## ACTIVITY:
What you print must match the data line for line.
##### RECORDS PROVIDED #####
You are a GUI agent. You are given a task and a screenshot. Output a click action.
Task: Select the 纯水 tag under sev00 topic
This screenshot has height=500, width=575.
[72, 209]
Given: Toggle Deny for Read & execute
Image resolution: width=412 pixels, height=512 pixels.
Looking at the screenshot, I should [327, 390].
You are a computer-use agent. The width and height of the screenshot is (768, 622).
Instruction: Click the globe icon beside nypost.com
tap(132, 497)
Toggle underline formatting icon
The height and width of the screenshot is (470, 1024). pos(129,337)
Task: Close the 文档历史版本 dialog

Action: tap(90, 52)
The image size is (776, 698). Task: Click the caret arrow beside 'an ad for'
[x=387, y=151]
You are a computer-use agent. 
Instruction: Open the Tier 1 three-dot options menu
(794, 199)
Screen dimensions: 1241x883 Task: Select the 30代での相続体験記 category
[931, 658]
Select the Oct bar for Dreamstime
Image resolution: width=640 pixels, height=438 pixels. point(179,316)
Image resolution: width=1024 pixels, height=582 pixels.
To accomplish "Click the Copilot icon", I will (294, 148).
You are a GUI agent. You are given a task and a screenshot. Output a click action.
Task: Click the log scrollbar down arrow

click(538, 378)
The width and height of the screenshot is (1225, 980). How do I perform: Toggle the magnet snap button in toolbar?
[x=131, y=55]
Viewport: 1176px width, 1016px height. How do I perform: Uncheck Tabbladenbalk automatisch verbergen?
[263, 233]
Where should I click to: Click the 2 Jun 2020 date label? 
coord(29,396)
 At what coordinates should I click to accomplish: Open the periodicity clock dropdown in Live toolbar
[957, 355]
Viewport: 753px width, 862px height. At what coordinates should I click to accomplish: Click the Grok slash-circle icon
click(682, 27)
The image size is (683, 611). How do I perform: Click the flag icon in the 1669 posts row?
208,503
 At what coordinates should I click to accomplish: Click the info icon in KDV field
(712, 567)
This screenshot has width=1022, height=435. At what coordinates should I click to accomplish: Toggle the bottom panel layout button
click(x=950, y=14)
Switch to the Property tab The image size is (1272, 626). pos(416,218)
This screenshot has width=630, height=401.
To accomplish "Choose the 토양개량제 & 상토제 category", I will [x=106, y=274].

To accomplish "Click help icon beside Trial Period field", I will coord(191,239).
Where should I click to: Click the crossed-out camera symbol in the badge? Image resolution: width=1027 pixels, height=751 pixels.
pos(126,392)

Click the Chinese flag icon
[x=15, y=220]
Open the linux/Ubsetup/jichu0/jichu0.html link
#####
## TASK RESULT:
You are a GUI agent. You are given a task and a screenshot. Output a click action.
Task: Select the 纯水 tag under sev00 topic
This screenshot has height=500, width=575.
[72, 209]
Given: Toggle Deny for Read & execute
Image resolution: width=412 pixels, height=512 pixels.
Looking at the screenshot, I should [327, 390].
You are a computer-use agent. The width and height of the screenshot is (768, 622).
Instruction: Click the globe icon beside nypost.com
tap(132, 497)
Toggle underline formatting icon
The height and width of the screenshot is (470, 1024). pos(129,337)
Task: Close the 文档历史版本 dialog

Action: tap(90, 52)
The image size is (776, 698). Task: Click the caret arrow beside 'an ad for'
[x=387, y=151]
You are a computer-use agent. 
Instruction: Open the Tier 1 three-dot options menu
(794, 199)
Screen dimensions: 1241x883 Task: Select the 30代での相続体験記 category
[931, 658]
Select the Oct bar for Dreamstime
Image resolution: width=640 pixels, height=438 pixels. point(179,316)
Image resolution: width=1024 pixels, height=582 pixels.
To accomplish "Click the Copilot icon", I will (294, 148).
You are a GUI agent. You are given a task and a screenshot. Output a click action.
Task: Click the log scrollbar down arrow

click(538, 378)
The width and height of the screenshot is (1225, 980). How do I perform: Toggle the magnet snap button in toolbar?
[x=131, y=55]
Viewport: 1176px width, 1016px height. How do I perform: Uncheck Tabbladenbalk automatisch verbergen?
[263, 233]
Where should I click to: Click the 2 Jun 2020 date label? 
coord(29,396)
 At what coordinates should I click to accomplish: Open the periodicity clock dropdown in Live toolbar
[957, 355]
Viewport: 753px width, 862px height. At what coordinates should I click to accomplish: Click the Grok slash-circle icon
click(682, 27)
The image size is (683, 611). How do I perform: Click the flag icon in the 1669 posts row?
208,503
 At what coordinates should I click to accomplish: Click the info icon in KDV field
(712, 567)
This screenshot has width=1022, height=435. At what coordinates should I click to accomplish: Toggle the bottom panel layout button
click(x=950, y=14)
Switch to the Property tab The image size is (1272, 626). pos(416,218)
This screenshot has width=630, height=401.
To accomplish "Choose the 토양개량제 & 상토제 category", I will [x=106, y=274].

To accomplish "Click help icon beside Trial Period field", I will coord(191,239).
Where should I click to: Click the crossed-out camera symbol in the badge? Image resolution: width=1027 pixels, height=751 pixels.
pos(126,392)

Click the Chinese flag icon
[x=15, y=220]
Open the linux/Ubsetup/jichu0/jichu0.html link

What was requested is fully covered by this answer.